──────── Texto del documento

Opinión

La reorganización del Ejército Expedicionario de África en clave defensiva

A pesar de quedar rezagados los conatos del juego de poder desde las primeras jornadas de la sublevación, la Guerra Civil Española (17-VII-1936/1-IV-1939) dejó un sinfín de ramalazos imborrables y como testigo tangible, ahí quedaría la hecatombe en cuanto a su prolongación en el tiempo e inhumana por el rigor del lance, España proseguía desplegando en Marruecos una guerra de desgaste supuestamente sin fin. Algo así a criterio de muchos, como un conflicto gravoso e ilógico y en el que el país se había visto sumido, poco más o menos, por necesidad.

Y es que en un complejísimo contexto territorial como el Rif, su orografía atomizada forzó al retraimiento y ostracismo de una urbe diseminada. Y no era para menos, porque entre los años 1902 y 1926, respectivamente, un rosario de cabecillas turbulentos enarbolaban sus causas. Llámense, El Chadly, El Roghi, El Mizzian, El Raisuni y cómo no, el caudillo del nacionalismo rifeño, Abd el Krim (1882-1963), encabezaron diversos focos de agitación que irían in crescendo en la Zona Oriental y Occidental durante los lapsos de la pacificación. De manera, que España hubo de hacer frente no a una masa de impetuosos coordinada, sino a un adversario volátil que escogía el instante propicio para asestar el golpe, sustrayendo el mayor partido de una tierra baldía que conoce, reúne sus fortalezas para operar sobre los objetivos a atacar y desaparece como pez en el agua si no tiene amarrada la victoria para esquivar el combate cuerpo a cuerpo. En tanto, el Ejército Expedicionario de África, establecido como resistencia a las hordas rifeñas y que permaneció en Marruecos hasta la Independencia (2/III/1956), había aumentado y fue primordial para la demolición de la Segunda República (14-IV-1931/1-IV-1939).

────────────────
──────── Entradas proporcionadas

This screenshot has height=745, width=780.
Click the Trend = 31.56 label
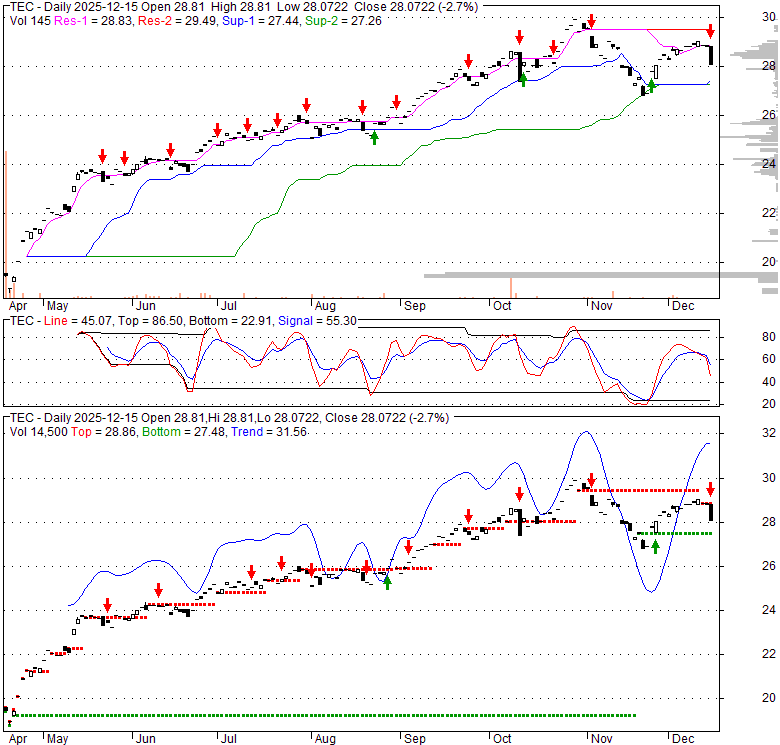pos(263,432)
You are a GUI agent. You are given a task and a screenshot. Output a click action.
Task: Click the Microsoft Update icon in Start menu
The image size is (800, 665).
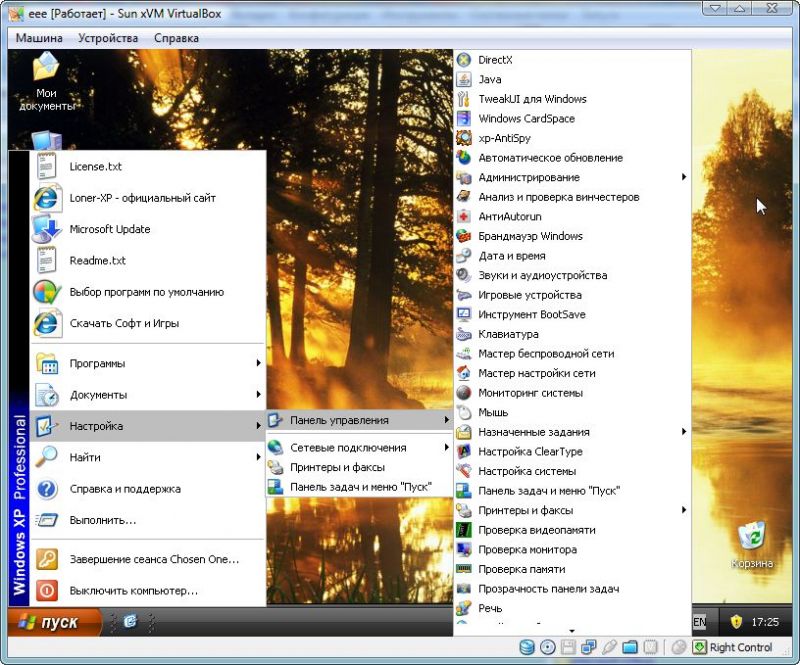click(x=47, y=229)

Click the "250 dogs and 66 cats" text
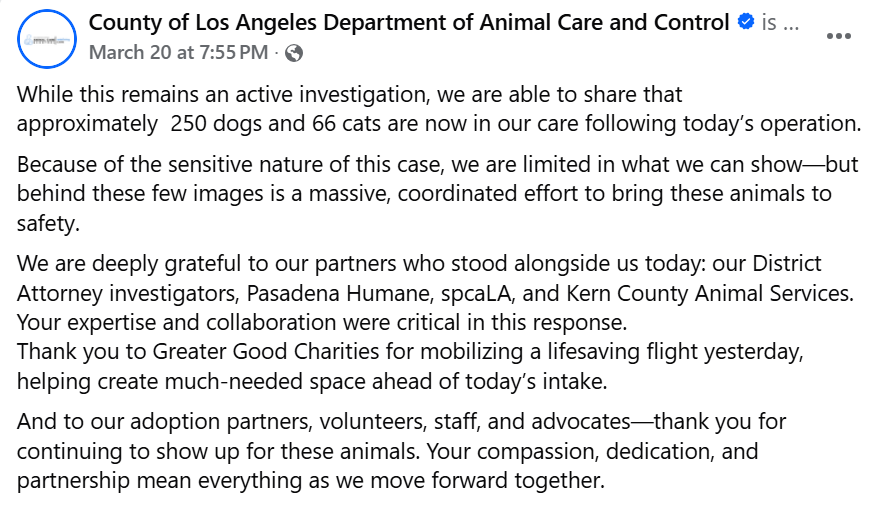click(274, 124)
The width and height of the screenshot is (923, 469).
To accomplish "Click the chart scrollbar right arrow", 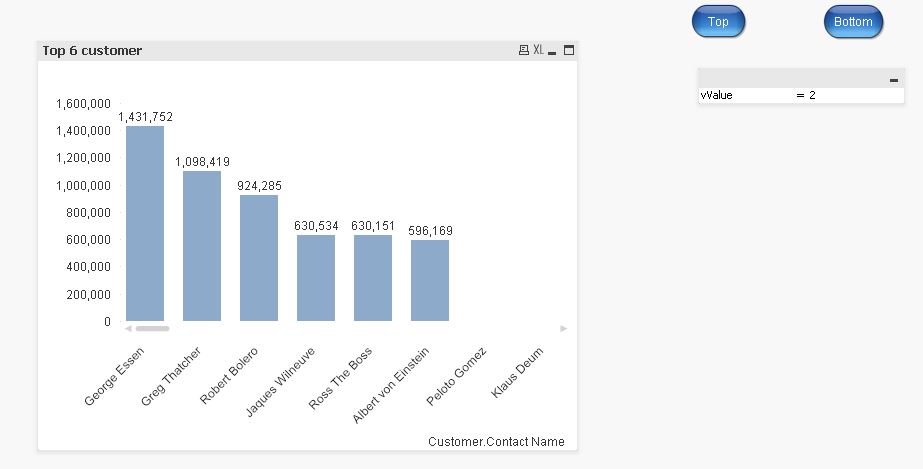I will (x=564, y=328).

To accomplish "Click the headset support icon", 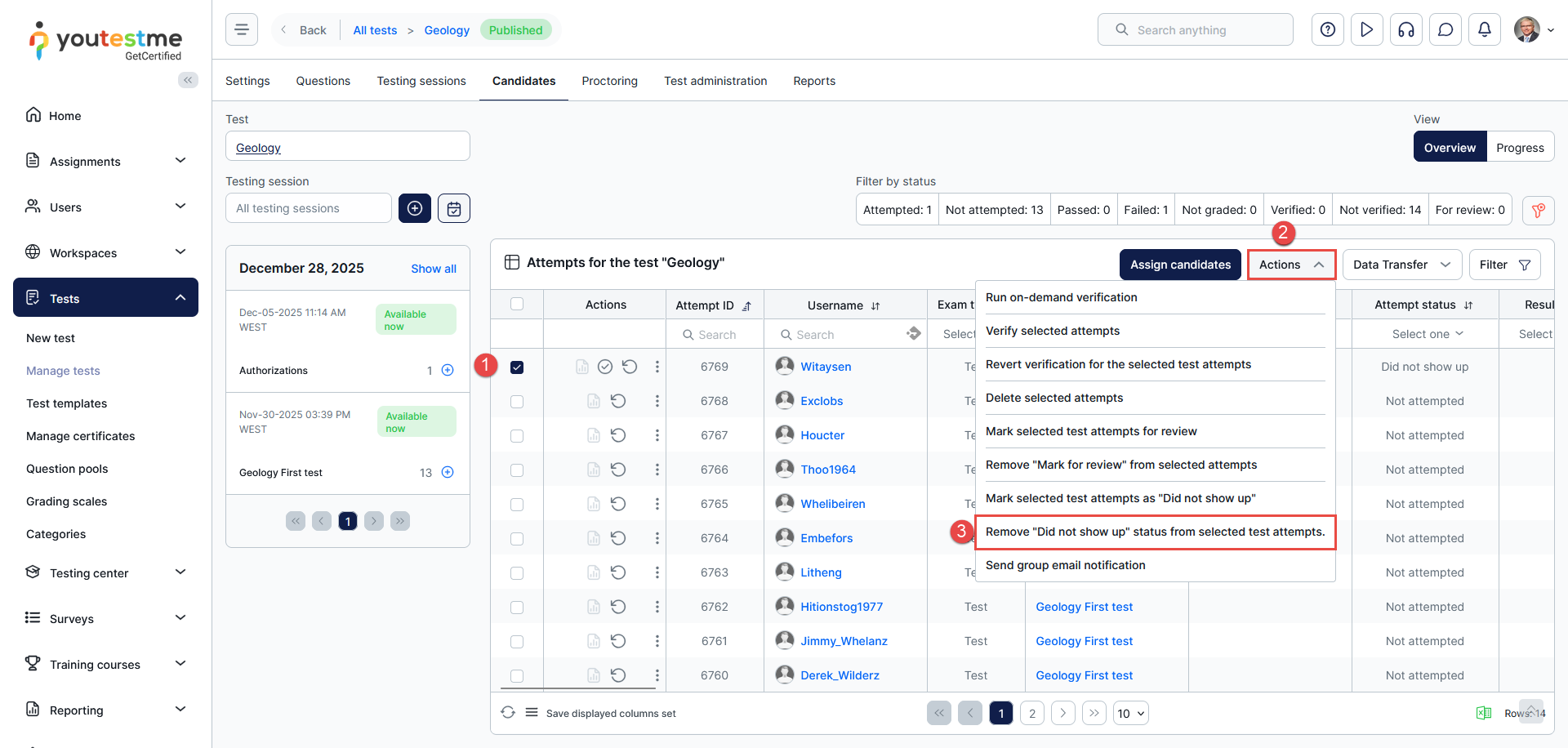I will [1405, 30].
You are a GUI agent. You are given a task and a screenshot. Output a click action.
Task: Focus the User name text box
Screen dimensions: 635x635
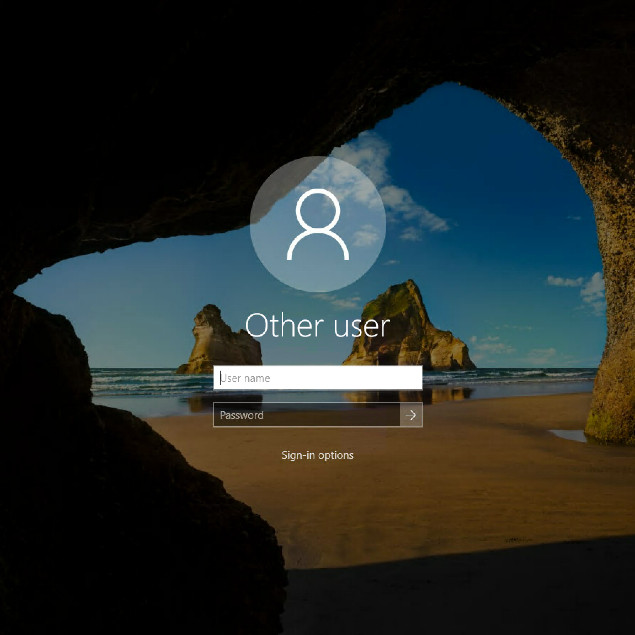pyautogui.click(x=317, y=378)
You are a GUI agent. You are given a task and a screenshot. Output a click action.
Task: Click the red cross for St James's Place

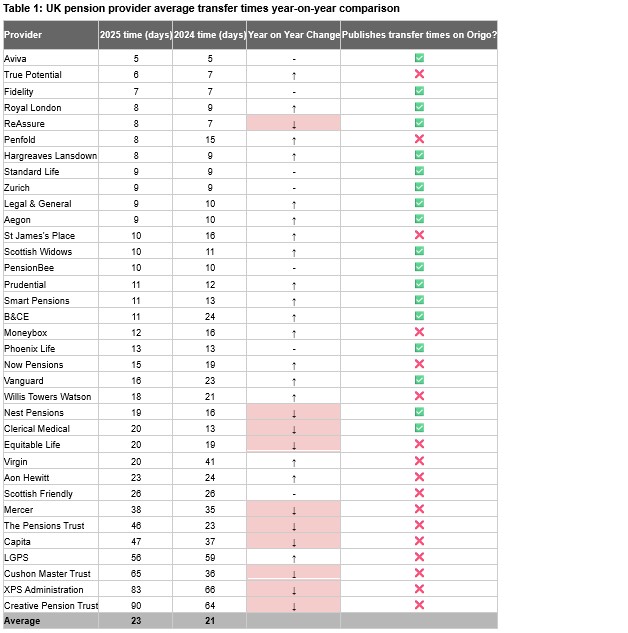(419, 236)
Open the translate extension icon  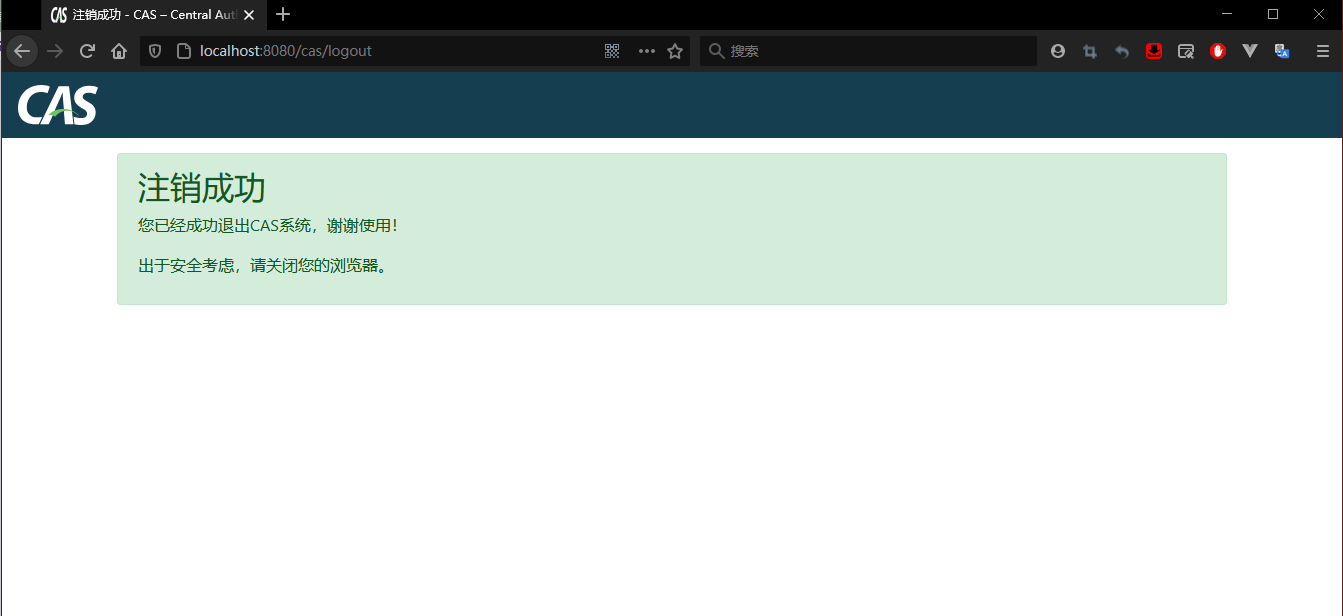(1282, 51)
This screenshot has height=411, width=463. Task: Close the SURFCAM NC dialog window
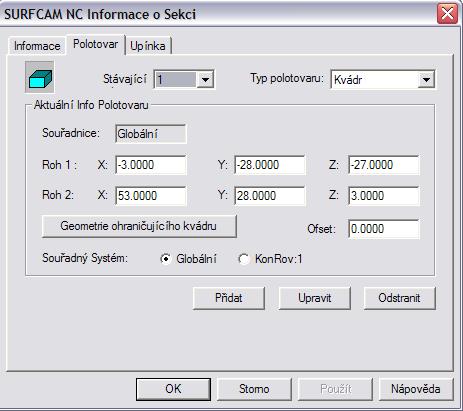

────────────────

**Tareas a realizar:**
[1] Enumera los cabecillas que el artículo sobre el Ejército Expedicionario de África menciona por su nombre.
[2] Reúne todas las líneas de las entradas que contengan la palabra "height", respetando mayúsculas y minúsculas.
El artículo y las entradas son materiales independientes entre sí.

**Resultados por tarea:**
[1] El Chadly, El Roghi, El Mizzian, El Raisuni y Abd el Krim.

[2]
This screenshot has height=745, width=780.
The width and height of the screenshot is (923, 469).
This screenshot has height=411, width=463. Task: Close the SURFCAM NC dialog window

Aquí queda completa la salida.